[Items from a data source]
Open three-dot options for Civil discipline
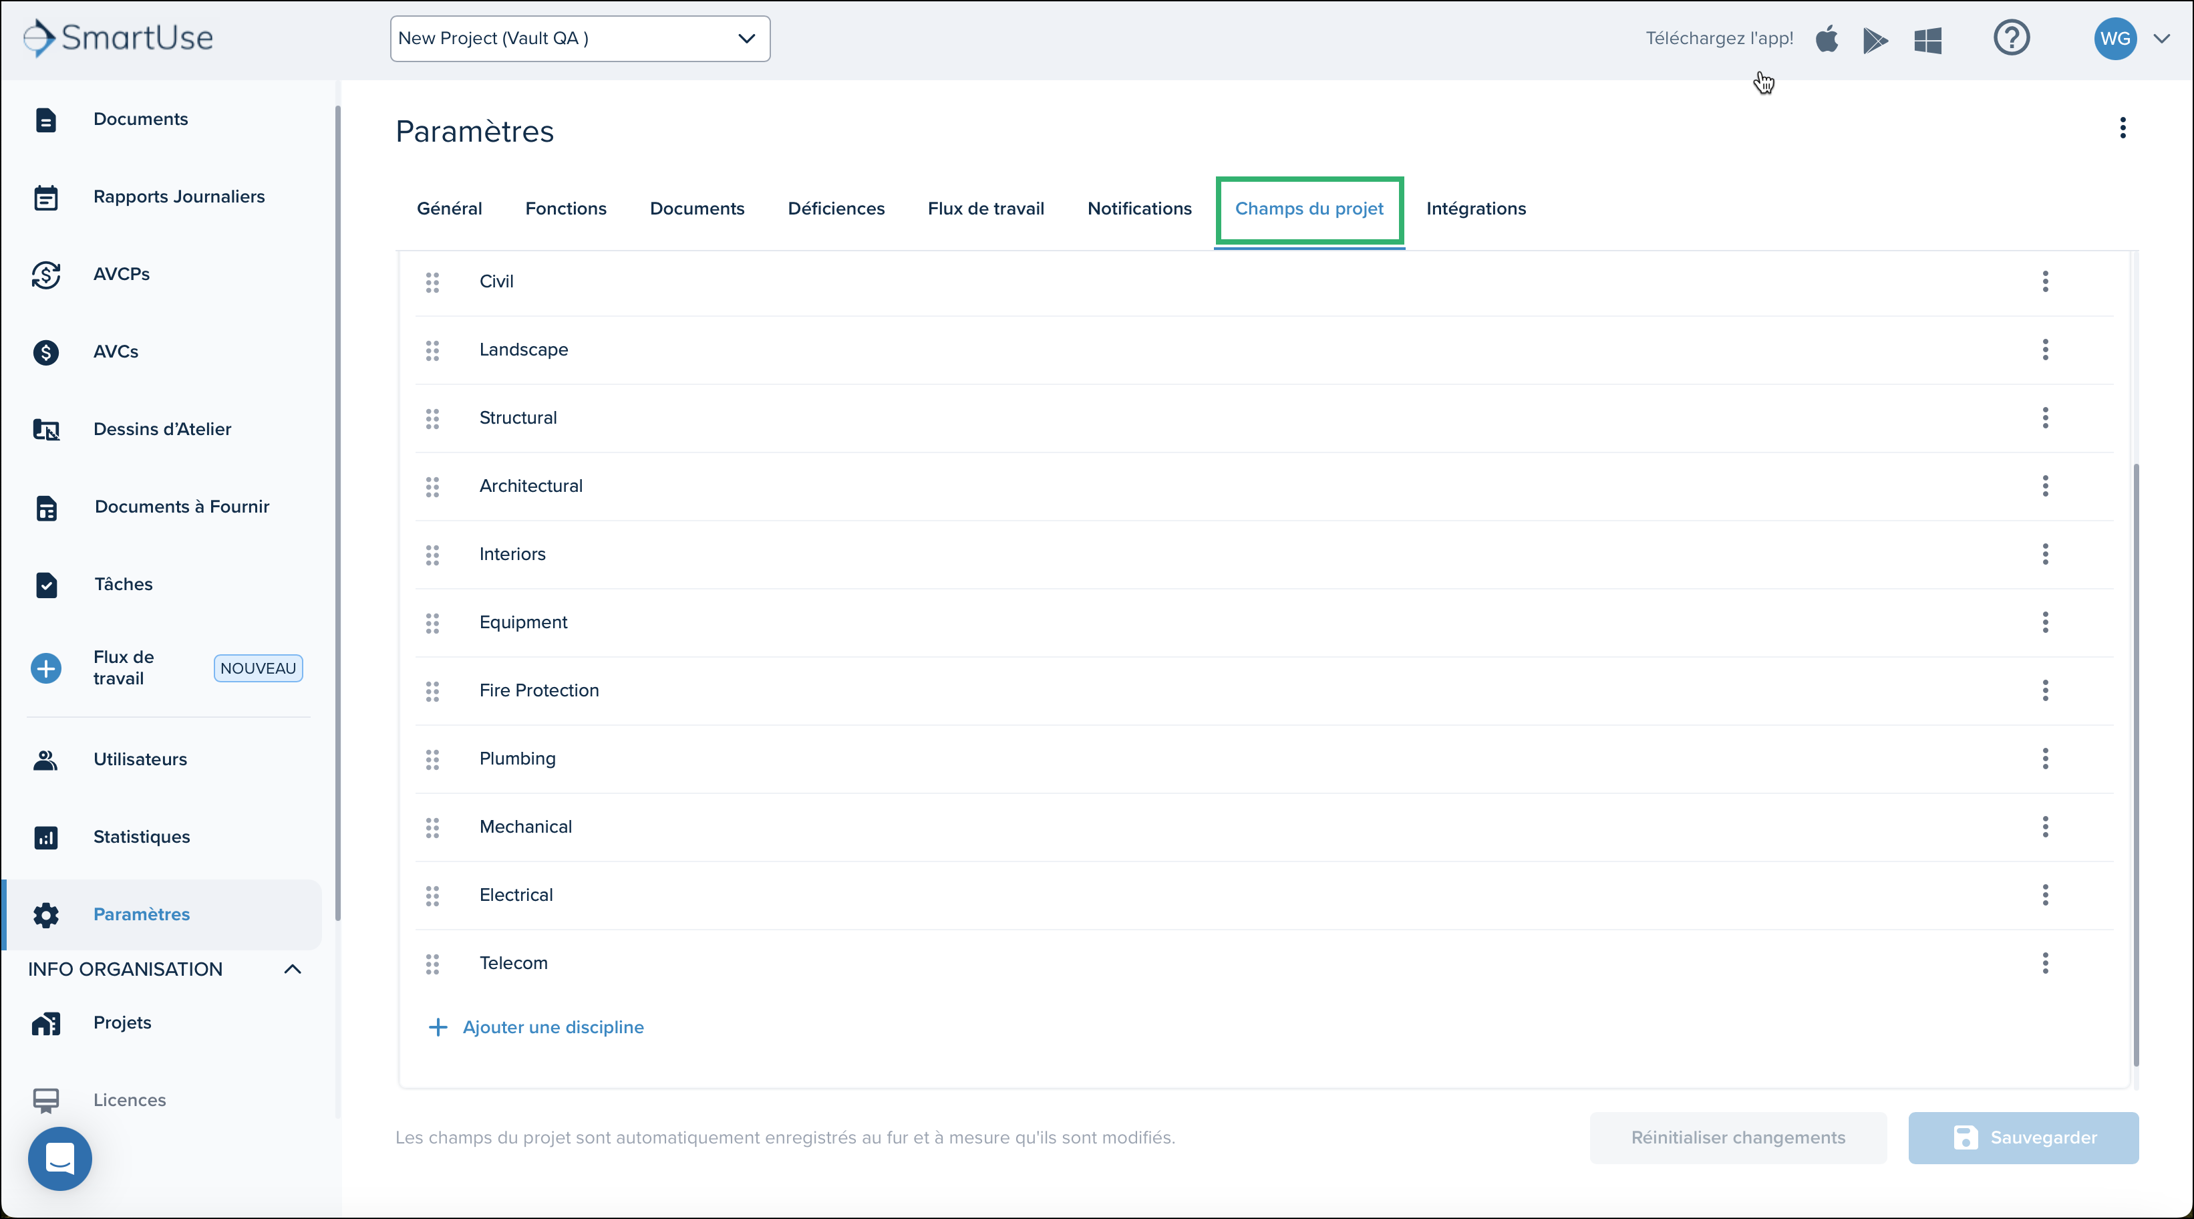 pos(2045,281)
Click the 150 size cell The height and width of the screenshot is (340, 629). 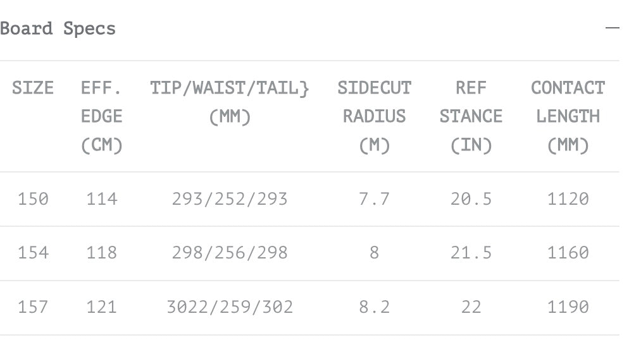click(x=33, y=199)

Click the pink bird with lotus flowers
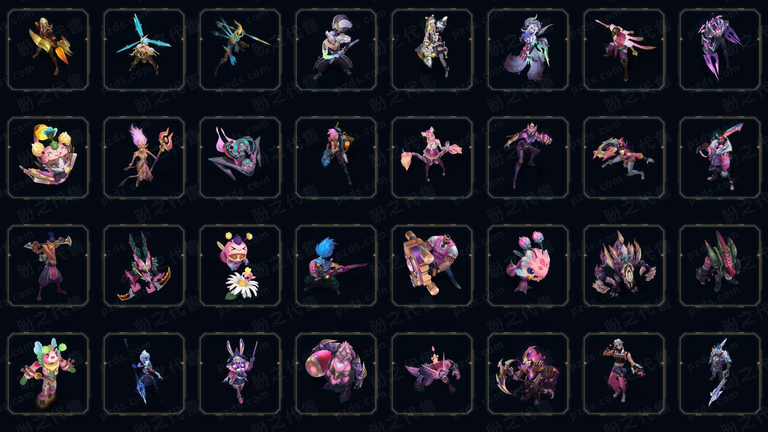tap(528, 266)
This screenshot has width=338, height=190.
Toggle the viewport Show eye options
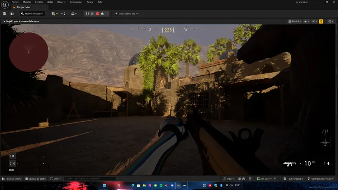[307, 22]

### Task statement
From the line containing "Click the pink bird with lotus flowers" to the final line of the entries, both included, transcribe every line exactly, omit the pictures, and add nothing more.

### Answer to the problem
Click the pink bird with lotus flowers
tap(528, 266)
This screenshot has width=338, height=190.
Toggle the viewport Show eye options
[307, 22]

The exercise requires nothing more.